Featuring a brand-new body of work created exclusively for this show, Korini continues to ‘explore the manner in which forms are created and how their cultural backgrounds and social contexts shape them. Korini’s canvasses are bold geometric explorations of shape, line, and colour. Evoking turn-of-the-century art movements such as Constructivism, Modernism and Suprematism, Genti’s works may remind the viewer of imagined eastern bloc architecture; these are monolithic structures comprised of impossible shapes and geometric forms that mirror early 20th century utopian ideals. He takes these former authoritarian designs of society and its aesthetics and translates them into a democratic vernacular language. Many of the structures that Korini depicts seem impossible to recreate on all but the two-dimensional plane. Unlike some of the Modernist works that inspire him, Korini imbues his paintings with a unique sense of forceful dynamism and divergent dimensionality through his use of colour.
The architecture of Albania’s capital Tirana is primary inspiration and source behind Korini’s work.

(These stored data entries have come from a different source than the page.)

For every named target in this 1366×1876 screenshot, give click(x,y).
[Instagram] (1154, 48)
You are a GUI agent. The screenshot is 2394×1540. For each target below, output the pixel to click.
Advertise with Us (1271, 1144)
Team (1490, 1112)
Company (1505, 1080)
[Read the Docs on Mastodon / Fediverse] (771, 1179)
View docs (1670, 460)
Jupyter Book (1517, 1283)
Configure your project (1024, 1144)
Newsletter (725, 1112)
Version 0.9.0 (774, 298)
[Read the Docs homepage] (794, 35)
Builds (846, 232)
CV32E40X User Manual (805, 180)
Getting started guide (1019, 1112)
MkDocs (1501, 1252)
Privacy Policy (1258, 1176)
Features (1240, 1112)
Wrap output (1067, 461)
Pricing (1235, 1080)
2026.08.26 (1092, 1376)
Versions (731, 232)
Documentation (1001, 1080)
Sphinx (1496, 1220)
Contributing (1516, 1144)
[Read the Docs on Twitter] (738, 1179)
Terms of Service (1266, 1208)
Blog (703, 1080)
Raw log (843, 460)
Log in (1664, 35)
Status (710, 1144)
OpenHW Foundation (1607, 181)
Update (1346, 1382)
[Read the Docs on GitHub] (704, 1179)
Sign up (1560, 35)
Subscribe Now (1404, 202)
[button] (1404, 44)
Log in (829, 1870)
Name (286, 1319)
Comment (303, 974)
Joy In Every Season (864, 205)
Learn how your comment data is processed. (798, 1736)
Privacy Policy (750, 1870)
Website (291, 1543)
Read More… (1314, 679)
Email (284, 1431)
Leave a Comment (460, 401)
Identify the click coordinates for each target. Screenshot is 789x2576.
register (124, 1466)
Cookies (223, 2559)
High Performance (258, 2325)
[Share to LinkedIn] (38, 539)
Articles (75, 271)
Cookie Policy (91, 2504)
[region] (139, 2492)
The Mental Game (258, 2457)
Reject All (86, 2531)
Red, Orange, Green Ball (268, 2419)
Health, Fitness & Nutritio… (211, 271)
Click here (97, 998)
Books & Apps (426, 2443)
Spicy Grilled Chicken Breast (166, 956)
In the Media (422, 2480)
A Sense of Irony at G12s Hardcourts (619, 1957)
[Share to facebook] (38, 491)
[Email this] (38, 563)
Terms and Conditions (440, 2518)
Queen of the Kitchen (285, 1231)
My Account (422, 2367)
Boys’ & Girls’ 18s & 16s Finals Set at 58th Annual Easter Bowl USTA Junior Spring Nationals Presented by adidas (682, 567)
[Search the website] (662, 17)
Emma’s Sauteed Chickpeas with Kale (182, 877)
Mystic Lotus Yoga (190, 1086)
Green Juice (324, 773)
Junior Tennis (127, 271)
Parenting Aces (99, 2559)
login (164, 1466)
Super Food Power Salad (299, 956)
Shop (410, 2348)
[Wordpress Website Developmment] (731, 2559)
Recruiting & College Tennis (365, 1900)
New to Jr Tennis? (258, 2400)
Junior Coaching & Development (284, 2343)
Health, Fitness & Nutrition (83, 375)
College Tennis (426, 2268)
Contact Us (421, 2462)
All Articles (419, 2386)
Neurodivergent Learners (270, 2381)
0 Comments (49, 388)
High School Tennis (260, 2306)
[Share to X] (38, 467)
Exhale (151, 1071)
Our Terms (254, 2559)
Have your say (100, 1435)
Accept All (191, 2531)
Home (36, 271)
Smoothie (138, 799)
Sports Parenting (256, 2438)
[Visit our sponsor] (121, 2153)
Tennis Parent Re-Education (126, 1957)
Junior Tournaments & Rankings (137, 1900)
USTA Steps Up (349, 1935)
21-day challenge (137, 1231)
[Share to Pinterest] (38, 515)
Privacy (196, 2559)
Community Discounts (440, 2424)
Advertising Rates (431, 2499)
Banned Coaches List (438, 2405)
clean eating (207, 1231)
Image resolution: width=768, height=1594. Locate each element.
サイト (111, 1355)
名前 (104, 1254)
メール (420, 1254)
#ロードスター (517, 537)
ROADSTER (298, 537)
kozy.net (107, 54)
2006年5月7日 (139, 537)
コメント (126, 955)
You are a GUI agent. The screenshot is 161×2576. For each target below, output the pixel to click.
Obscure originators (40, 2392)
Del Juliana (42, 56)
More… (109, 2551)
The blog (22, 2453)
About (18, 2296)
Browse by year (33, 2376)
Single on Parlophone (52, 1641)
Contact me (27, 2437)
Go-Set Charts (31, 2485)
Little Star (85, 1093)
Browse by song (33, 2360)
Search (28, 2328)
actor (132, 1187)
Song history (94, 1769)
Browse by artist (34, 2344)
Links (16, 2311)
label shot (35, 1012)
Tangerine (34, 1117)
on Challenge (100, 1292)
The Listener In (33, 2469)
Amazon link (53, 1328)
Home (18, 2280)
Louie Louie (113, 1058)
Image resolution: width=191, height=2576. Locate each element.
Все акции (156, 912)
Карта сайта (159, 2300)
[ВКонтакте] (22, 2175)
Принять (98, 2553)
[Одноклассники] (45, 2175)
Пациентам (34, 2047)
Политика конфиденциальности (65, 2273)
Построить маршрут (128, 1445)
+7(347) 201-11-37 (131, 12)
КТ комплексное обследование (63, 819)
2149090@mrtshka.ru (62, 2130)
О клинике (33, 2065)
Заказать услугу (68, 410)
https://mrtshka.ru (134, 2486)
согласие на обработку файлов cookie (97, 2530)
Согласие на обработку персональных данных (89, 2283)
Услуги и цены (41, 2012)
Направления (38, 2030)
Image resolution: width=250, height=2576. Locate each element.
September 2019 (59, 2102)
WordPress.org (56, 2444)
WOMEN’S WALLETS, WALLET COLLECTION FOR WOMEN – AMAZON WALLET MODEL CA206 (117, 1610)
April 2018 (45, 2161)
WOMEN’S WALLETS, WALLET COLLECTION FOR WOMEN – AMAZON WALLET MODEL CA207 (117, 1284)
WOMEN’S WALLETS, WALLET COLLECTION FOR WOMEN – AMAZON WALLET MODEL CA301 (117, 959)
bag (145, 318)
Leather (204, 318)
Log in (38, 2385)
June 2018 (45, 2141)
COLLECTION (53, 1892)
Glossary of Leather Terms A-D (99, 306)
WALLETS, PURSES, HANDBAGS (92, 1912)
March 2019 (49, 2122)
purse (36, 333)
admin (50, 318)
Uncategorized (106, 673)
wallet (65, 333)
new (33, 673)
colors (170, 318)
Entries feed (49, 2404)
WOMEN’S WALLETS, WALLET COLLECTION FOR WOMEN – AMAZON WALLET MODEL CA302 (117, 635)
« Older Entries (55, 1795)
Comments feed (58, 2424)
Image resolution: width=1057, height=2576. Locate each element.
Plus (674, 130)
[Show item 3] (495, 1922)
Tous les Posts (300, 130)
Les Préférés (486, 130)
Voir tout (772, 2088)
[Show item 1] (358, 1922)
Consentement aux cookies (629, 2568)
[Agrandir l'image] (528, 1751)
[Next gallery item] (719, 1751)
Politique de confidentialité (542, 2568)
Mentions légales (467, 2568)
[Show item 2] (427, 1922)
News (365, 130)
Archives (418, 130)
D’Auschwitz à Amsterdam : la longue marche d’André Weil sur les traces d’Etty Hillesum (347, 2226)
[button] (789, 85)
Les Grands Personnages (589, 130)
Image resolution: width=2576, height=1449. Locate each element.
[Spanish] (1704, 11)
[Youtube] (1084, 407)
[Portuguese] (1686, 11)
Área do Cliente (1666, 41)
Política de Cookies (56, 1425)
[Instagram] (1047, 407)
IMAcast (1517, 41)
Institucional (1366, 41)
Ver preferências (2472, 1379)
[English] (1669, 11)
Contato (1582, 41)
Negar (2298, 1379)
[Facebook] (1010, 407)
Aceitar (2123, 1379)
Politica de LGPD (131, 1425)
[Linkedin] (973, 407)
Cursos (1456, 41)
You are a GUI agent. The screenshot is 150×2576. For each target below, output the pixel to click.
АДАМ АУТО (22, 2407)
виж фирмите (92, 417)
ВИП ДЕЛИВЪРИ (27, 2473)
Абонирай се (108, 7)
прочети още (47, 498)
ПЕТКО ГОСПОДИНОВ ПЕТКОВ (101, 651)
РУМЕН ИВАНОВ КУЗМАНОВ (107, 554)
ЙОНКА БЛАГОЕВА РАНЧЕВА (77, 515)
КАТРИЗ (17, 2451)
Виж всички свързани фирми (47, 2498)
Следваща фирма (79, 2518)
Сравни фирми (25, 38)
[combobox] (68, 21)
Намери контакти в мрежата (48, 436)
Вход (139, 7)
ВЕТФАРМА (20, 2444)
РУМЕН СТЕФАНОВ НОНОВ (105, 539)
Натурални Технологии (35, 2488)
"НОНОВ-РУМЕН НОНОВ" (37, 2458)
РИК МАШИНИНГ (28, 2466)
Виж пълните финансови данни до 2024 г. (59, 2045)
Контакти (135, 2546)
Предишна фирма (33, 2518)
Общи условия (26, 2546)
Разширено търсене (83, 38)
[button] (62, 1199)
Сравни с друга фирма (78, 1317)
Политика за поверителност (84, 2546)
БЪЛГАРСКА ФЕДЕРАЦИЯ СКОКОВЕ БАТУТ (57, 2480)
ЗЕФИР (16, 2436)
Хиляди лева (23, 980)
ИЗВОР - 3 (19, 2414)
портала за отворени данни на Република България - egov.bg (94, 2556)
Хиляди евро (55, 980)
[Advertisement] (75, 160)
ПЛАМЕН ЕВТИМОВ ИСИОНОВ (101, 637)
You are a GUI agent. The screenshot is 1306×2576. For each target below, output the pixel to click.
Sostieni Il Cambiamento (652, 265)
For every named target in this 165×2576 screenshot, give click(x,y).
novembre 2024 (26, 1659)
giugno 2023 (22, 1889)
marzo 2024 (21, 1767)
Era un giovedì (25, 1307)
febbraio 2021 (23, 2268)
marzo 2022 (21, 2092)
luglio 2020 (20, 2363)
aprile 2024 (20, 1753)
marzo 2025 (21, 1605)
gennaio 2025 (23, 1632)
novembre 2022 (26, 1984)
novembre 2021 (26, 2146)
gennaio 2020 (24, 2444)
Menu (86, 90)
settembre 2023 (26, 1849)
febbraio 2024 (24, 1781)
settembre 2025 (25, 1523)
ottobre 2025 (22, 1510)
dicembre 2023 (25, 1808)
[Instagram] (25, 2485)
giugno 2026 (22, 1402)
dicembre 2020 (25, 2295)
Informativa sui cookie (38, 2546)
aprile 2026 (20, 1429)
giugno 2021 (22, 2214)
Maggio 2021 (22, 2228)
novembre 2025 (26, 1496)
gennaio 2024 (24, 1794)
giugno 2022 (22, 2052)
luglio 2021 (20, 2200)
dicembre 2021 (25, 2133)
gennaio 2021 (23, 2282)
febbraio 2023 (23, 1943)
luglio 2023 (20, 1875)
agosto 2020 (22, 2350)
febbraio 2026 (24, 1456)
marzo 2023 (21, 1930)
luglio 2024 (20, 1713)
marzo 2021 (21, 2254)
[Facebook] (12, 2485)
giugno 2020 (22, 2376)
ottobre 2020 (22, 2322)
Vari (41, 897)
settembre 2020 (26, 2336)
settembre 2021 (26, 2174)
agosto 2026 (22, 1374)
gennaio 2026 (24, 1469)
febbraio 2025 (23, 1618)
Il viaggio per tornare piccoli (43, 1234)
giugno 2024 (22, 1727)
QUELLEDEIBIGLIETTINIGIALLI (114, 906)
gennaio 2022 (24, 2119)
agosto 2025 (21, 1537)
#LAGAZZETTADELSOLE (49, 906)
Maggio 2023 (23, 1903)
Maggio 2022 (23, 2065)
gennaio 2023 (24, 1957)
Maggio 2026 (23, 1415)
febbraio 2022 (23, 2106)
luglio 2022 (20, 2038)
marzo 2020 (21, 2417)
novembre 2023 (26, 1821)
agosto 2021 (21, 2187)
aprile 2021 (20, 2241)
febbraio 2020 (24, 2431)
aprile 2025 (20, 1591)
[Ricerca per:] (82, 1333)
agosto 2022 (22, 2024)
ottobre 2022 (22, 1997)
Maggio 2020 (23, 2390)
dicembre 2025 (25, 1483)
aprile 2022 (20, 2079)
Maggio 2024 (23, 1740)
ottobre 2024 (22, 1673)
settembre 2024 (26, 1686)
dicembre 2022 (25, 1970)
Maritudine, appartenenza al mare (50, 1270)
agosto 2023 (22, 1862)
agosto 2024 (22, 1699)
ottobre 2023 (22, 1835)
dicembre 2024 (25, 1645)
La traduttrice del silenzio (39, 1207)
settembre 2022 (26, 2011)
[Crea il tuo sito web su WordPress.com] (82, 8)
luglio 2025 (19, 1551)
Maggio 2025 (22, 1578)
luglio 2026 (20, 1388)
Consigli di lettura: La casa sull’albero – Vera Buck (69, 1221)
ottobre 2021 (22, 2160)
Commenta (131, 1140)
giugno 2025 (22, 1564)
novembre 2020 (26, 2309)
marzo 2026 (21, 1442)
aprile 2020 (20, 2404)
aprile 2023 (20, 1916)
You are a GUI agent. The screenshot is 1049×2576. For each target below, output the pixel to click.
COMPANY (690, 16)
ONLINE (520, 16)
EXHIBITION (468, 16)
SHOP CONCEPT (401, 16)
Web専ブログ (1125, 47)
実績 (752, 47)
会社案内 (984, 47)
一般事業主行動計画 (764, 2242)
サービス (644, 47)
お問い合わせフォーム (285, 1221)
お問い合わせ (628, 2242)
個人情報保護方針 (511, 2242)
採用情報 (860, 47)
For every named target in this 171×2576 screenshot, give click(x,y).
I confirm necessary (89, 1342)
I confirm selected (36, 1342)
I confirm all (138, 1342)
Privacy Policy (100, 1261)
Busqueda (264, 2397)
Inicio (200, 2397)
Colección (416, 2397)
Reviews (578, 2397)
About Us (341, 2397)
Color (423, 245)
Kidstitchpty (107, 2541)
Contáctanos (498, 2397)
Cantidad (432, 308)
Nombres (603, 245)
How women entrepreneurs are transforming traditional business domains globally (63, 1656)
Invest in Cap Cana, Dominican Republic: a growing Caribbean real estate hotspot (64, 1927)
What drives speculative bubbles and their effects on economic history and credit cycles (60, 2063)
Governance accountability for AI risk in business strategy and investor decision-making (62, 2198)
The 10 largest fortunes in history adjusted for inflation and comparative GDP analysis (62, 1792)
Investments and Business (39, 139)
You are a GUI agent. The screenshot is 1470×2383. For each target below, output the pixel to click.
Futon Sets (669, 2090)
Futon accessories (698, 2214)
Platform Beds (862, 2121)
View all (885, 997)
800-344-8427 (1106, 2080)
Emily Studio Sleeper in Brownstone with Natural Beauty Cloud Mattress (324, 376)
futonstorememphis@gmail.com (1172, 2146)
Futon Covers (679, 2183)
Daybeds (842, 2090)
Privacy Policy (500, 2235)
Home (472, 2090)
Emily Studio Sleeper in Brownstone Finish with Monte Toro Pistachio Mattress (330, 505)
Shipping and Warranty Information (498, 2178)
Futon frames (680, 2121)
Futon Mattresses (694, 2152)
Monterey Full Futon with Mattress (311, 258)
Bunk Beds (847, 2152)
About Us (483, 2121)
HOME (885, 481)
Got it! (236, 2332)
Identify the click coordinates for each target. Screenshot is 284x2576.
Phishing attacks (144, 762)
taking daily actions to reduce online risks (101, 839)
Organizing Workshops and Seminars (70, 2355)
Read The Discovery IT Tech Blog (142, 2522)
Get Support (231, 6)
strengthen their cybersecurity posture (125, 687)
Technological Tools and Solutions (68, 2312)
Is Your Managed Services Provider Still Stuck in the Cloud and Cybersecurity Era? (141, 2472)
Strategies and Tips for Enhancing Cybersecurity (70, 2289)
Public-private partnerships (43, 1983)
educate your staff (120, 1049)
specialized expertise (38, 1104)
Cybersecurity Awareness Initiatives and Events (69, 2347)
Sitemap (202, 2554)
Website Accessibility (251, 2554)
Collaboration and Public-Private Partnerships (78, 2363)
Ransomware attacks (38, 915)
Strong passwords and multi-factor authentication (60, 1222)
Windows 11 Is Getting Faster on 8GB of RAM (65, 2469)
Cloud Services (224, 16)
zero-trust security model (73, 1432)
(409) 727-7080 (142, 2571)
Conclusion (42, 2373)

His abstractions appear to be figurative while remaining abstract. They bear an uncanny resemblance to architecture, while being painterly in essence. They hint at the presence of material objects while simultaneously destroying the construction of space that can potentially contain an object within it. New formations emerge as a symptomatology for the rapidly evolving ideologies. Under the communist totalitarian regime architecture imposed a certain code of unification. In the age of neoliberal freedom the ideological idiom has been hijacked by capital and has found new forms of expressions in the domain of architecture. Decorative aspects of buildings, urban spaces and the new architecture itself are now conceived of as a visual facet of the larger language of expression, which is intrinsically connected to the imaginary dimension of power (its dream-space or virtual space). Korini’s examination of this trend reverberates throughout his works from inception to completion, he builds upon the composition with cumulative layers of color that mirror the ever-changing nature of social, political, and economic landscapes.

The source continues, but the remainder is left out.